Меня невозможно было приспособить к какому-либо виду заработка, я была для этого слишком мала, поэтому было решено, что я пойду в школу.
Мой вклад в наше существование выражался в том, что мои платья и туфли составляли значительную часть среди вещей, обмениваемых на картошку и муку. Как уже упоминалось, я вела себя во время нашей высылки из дому очень деловито и запаковала все, что у меня было. Теперь на мои красивые платьица и лакированные туфельки был большой спрос, все жены парабельских начальников хотели одеть своих дочек в наряды, которые раньше были моими.
Я не сожалела о своих постепенно исчезавших вещах.
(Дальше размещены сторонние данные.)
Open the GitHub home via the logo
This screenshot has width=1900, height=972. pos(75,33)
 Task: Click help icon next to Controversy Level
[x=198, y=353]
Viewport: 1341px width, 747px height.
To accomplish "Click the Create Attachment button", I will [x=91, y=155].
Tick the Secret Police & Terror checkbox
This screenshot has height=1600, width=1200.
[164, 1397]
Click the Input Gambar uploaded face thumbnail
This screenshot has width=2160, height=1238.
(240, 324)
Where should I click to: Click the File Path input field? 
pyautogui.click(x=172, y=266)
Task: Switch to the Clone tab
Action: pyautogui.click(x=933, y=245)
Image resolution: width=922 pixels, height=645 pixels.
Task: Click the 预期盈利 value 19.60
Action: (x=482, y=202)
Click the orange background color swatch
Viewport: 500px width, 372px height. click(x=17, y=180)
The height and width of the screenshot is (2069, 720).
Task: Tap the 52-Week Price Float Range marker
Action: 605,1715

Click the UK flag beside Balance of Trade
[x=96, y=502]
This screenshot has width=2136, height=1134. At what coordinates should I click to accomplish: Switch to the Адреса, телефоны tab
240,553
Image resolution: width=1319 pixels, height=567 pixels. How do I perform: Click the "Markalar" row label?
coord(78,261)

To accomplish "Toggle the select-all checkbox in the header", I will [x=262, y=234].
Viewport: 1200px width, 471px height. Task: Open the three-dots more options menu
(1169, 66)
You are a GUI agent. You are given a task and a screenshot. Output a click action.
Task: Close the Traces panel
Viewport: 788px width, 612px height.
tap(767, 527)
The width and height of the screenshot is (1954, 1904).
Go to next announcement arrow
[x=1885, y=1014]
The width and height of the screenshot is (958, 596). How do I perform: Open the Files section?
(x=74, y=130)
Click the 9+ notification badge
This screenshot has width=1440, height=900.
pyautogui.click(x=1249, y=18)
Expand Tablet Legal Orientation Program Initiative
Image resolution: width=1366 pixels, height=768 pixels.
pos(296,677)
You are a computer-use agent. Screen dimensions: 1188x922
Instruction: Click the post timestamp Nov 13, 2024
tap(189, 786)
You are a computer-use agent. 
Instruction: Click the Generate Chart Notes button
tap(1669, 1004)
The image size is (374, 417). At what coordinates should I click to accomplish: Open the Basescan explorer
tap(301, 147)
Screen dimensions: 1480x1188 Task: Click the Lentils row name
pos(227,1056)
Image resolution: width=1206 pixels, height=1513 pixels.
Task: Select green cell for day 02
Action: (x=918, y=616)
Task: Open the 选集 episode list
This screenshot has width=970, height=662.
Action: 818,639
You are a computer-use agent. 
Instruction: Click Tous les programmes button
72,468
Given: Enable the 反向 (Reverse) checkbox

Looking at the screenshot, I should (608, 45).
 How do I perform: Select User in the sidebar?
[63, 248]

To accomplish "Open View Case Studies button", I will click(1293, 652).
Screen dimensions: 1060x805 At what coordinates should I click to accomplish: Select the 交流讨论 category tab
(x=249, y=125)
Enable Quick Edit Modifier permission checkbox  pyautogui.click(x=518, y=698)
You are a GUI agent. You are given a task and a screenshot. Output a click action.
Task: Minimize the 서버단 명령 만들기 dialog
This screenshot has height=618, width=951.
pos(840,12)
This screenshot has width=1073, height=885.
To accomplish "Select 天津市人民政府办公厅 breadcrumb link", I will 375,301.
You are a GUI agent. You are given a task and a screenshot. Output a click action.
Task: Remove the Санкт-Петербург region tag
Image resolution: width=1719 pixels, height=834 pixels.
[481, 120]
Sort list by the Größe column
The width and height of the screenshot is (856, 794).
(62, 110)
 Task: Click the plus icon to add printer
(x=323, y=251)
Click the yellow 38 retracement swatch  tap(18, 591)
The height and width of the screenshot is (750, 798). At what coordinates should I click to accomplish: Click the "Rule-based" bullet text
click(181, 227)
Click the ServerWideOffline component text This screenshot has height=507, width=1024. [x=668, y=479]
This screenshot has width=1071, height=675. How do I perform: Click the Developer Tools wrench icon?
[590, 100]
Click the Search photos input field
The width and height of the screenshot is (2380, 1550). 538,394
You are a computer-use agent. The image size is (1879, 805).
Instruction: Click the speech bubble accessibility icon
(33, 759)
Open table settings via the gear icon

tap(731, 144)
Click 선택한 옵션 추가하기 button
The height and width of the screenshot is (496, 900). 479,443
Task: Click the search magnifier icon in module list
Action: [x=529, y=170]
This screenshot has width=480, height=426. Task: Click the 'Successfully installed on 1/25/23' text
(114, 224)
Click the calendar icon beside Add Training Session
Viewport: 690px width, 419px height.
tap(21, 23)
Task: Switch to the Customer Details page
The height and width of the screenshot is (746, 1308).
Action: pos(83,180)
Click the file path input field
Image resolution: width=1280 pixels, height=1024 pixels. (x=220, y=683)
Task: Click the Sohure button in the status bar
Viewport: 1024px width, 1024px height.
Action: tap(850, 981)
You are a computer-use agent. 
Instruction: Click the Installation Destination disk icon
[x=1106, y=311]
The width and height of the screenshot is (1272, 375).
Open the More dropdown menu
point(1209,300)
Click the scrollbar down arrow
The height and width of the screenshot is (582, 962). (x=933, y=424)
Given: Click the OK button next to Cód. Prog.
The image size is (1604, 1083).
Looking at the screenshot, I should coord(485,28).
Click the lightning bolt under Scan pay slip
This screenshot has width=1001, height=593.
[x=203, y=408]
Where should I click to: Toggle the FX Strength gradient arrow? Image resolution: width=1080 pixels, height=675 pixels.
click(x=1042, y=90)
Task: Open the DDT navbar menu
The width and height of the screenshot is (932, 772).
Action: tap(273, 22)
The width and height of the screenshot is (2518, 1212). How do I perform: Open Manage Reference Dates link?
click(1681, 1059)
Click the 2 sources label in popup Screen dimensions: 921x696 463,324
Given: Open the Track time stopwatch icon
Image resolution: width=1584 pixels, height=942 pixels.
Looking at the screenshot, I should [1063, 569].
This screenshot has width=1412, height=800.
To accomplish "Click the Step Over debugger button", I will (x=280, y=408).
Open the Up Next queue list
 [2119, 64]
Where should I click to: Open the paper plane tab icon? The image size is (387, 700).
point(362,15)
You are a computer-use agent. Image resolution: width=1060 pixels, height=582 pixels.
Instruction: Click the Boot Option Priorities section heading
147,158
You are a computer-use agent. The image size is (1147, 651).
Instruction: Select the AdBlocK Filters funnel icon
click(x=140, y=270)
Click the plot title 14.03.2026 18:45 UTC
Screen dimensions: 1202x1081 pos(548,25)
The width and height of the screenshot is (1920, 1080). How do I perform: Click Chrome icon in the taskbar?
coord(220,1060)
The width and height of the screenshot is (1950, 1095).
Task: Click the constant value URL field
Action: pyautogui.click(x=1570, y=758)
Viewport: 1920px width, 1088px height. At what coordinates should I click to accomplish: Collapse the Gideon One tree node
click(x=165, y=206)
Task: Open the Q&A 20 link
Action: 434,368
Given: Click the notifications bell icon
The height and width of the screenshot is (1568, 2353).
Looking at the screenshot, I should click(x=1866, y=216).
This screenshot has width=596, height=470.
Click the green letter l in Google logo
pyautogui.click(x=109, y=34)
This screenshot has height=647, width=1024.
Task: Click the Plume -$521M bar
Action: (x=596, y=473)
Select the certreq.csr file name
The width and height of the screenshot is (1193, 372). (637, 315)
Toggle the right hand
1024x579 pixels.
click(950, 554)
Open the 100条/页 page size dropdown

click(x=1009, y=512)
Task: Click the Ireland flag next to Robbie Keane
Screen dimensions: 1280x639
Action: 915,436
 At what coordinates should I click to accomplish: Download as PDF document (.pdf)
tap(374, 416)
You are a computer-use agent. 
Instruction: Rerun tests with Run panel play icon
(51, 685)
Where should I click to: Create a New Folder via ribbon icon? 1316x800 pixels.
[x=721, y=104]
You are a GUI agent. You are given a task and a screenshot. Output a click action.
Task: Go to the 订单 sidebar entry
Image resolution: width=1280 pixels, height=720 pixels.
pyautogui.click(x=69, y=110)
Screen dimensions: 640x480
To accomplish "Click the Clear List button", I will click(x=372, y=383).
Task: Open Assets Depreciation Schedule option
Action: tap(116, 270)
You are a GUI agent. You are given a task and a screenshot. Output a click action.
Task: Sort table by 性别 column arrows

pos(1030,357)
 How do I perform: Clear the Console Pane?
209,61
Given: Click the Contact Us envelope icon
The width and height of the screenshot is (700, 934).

Всегда хотела «быть как все», не бросаться в глаза. Сразу же стала ходить босиком, как все дети поселка. Как ни смешно, мне нравились безобразные ситцевые платья без талии и фасона, какие носили девочки в поселке. Моя прежняя одежда казалась бы смешной на фоне деревенской жизни.
Председатель колхоза объединил всех ссыльных женщин в одну бригаду. Первый вид работы был, по тамошним меркам, самым легким: дерганье льна. Это делается так: растения выдергивают из земли с корнем и затем связывают в снопы (завязкой служит тонкий пучок того же льна). Чтобы лен высох, снопы ставят в суслоны: три снопа ставят корнями вниз, так, чтобы они опирались друг на друга и не падали. Это основа суслона. Основу обкладывают со всех сторон дополнительными снопами – по 9-10 на суслон. Количество сделанной работы измеряется площадью, с которой лен выдернут, связан и уставлен в суслоны. За сделанную работу бригадир записывает трудодни.